Reproduce the lines of the material below verbatim, from the line containing "You are a computer-use" through the end of the material, both ends included. Leave out the pictures.

» **Element lookup material**
========================

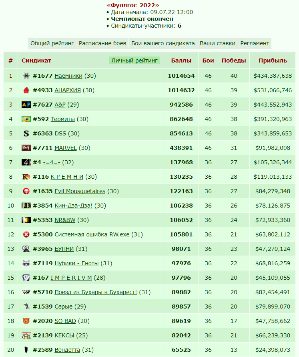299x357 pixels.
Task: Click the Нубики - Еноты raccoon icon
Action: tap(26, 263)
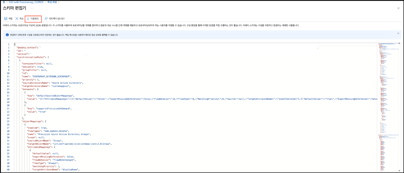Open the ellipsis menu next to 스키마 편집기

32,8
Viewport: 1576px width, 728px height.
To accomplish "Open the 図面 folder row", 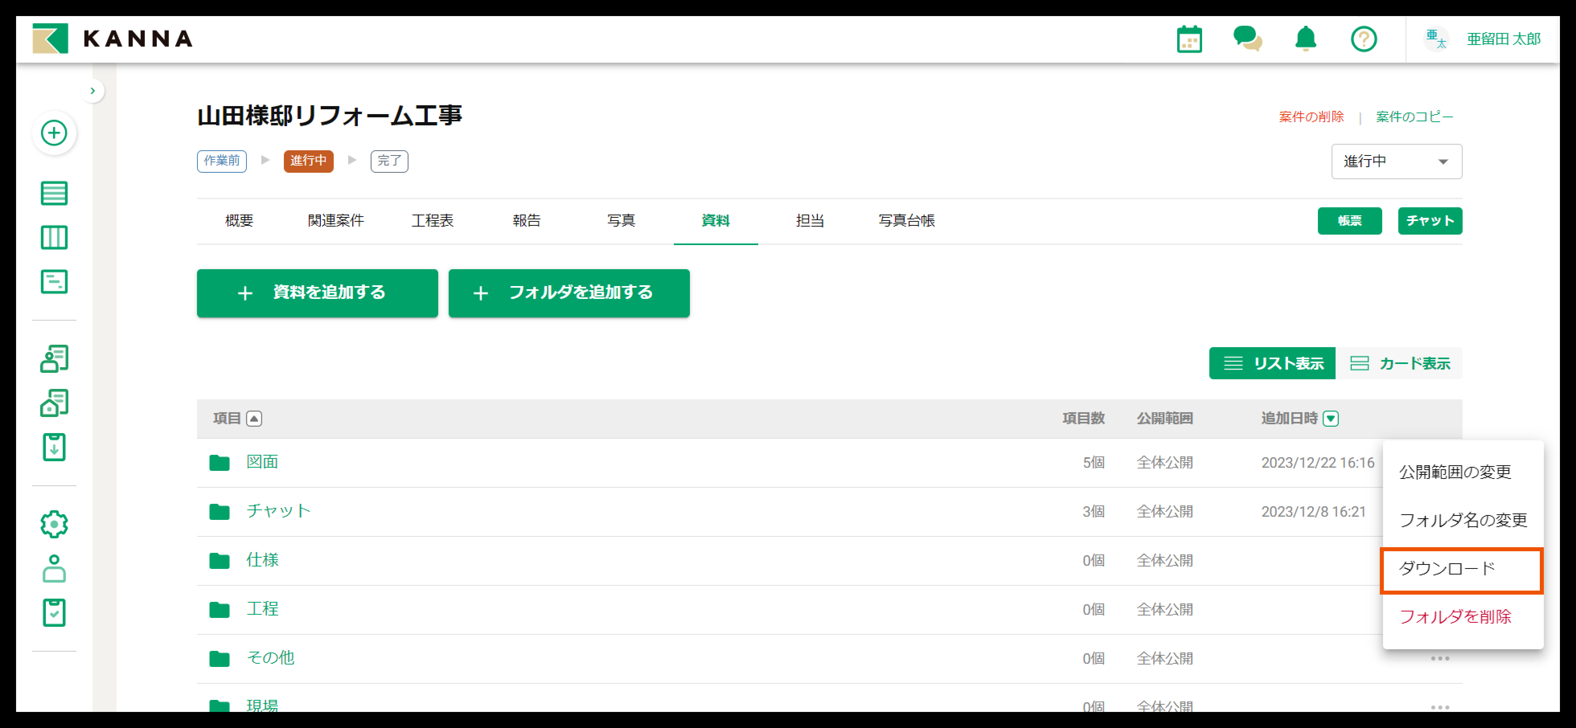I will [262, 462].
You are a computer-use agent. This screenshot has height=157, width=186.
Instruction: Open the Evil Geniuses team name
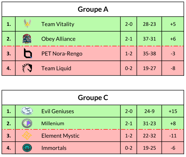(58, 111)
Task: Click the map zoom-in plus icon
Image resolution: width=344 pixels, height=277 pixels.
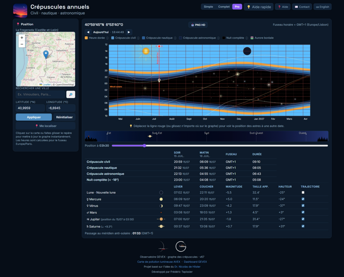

========================

» **ANSWER BELOW**
You are a computer-use agent. This screenshot has height=157, width=186.
Instruction: Open the Evil Geniuses team name
(58, 111)
Task: Click the map zoom-in plus icon
Image resolution: width=344 pixels, height=277 pixels.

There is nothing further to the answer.